Now I want to configure Apache 2.4 on Oracle Linux 8.6 for 'content negotiation'. I am expecting that Apache returns a .webp file instead of the requested .jpeg file, if the browser supports .webp. I don't want to use the HTML <picture> tag or 'srcset' for several reasons, but leave the code untouched.
I have found several promissing configuration examples for nginx, but unfortunatly only litte on Apache:
https://gist.github.com/sergejmueller/5500879
https://stackoverflow.com/a/58857260/4335480
These two links outline 'rewrites' that are to go to the .htaccess file in the /images directory. I tried them both as '.htaccess' in the 'image' directory and it didn't work. I also put them directly in the httpd.conf and it didn't work either. And I tried these lines in the root directory's .htaccess
'AllowOverride All' is included in all section. Even the 'images' directory is explicitly listed.
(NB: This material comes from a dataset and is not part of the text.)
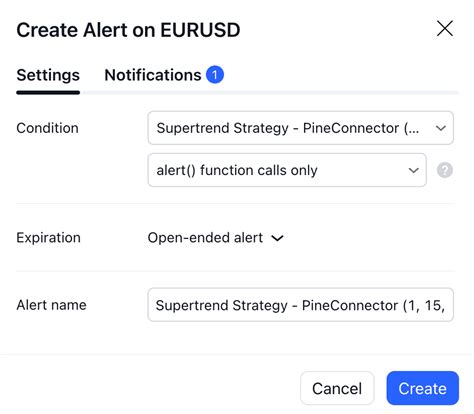The image size is (474, 414).
Task: Click the Create Alert on EURUSD title
Action: point(128,30)
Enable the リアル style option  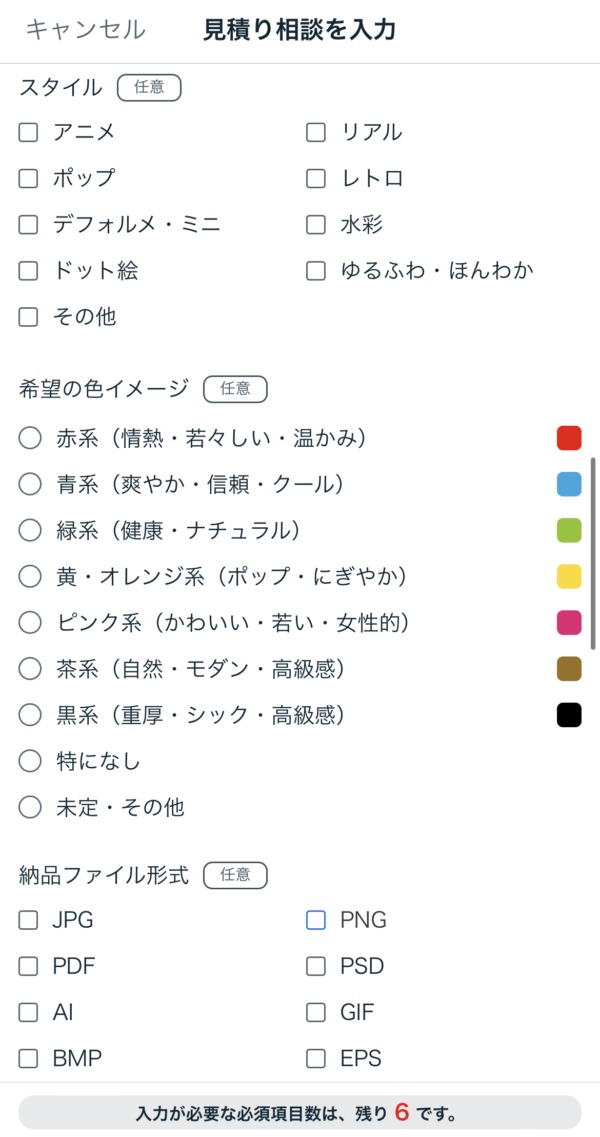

In Chrome Dev Tools I verified that the request headers include 'image/webp'.
Probably not necessary: In my despair I have disabled nosniff on the Apache server and verified in the response header that it isn't set.
Whatever I try, the server only returns the jpeg file. I can verify this not only by the file name but also by the content-length field in the response header.
So what can I do to have Apache serve avif, webp and (fall back) jpeg in that order, whenever a jpeg file is requested?
Found the error myself. Note to self: don't just copy code snippets to use them. Read and understand them to find errors or identify necessary adaptions.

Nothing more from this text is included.